- Born: Mark Müller June 19, 1888 Sudetenland (Bohemia)
- Known for: Inventor of the supercritical Benson boiler
- Engineering career
- Discipline: Mechanical Engineering
- Employer(s): English Electric Company, Siemens (licensed technology)
- Projects: Supercritical Benson boiler (Invented)

= Mark Benson (engineer) =

German engineer

Mark Benson (born Mark Müller; Jun 19, 1888 – May 1965) was a Bohemian German engineer, best known as the inventor of a supercritical boiler.

Benson was born in the Sudetenland, and his original name was Müller (he changed his name during World War I to hide his German origin). He emigrated to the United States, then returned to Europe to work for the English Electric Company in Rugby. For English Electric he designed a relatively small steam generator (3 tons/hr), but with—for the time—very high pressure (supercritical) and without any drum. In 1922 Benson was granted a patent for this type of boiler.

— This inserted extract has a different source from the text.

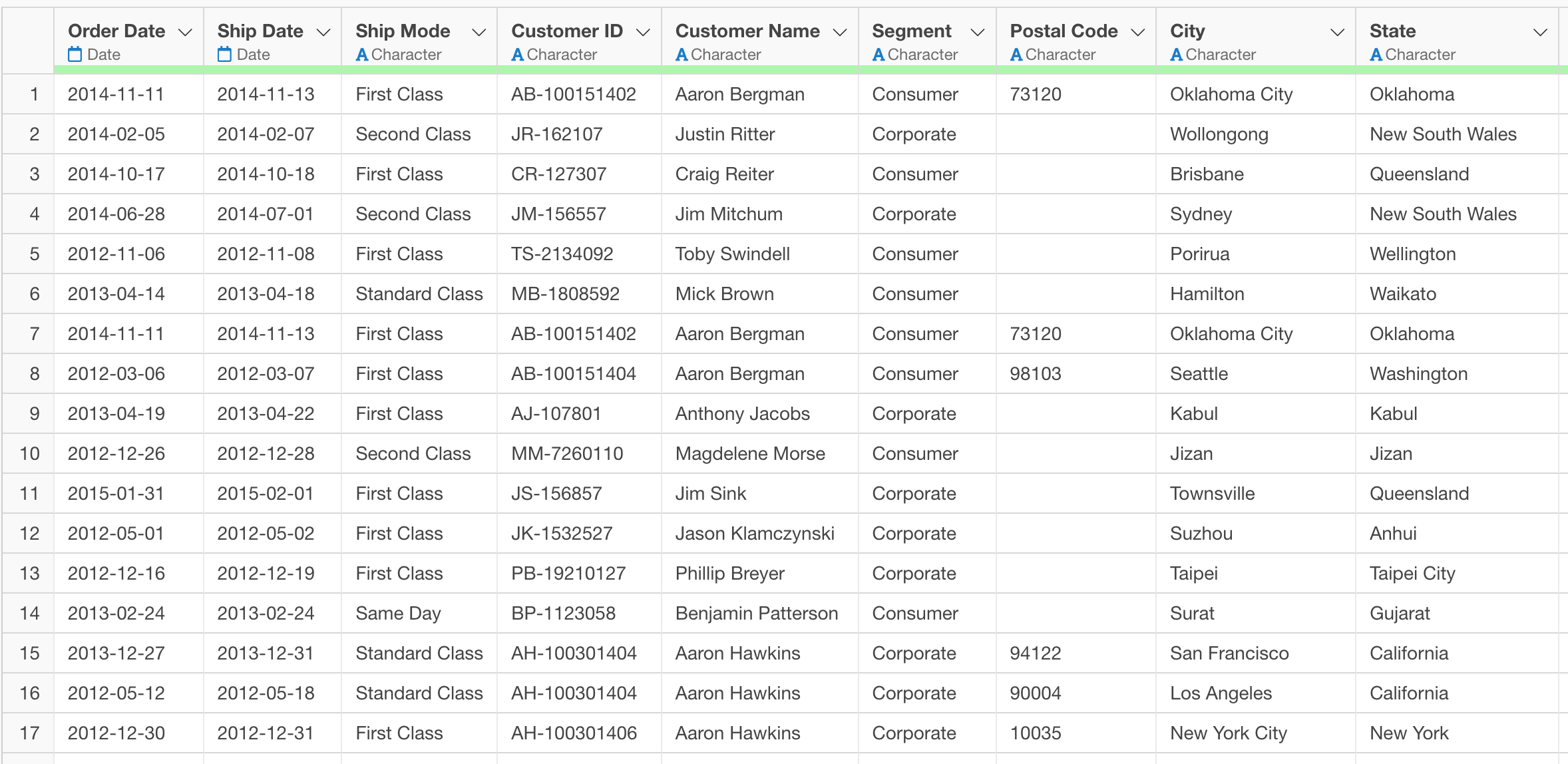Viewport: 1568px width, 764px height.
Task: Open the Ship Mode column dropdown
Action: coord(479,31)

In 1924, Siemens acquired the right to use Benson's patent, and in 1926–27 built the first large Benson boiler in Berlin-Gartenfeld. Siemens improved the technology and developed it as an internationally acknowledged standard for large steam generators. Since 1933 (until today) Siemens do not manufacture their own Benson boilers any more, but instead license the technology to others.

After his patent, Mark Benson did not make any further public appearances, but Siemens continued to use Benson as a registered trademark for this successful type of boiler, so the name is renowned worldwide in boiler engineering, although relatively little is known about the inventor behind it.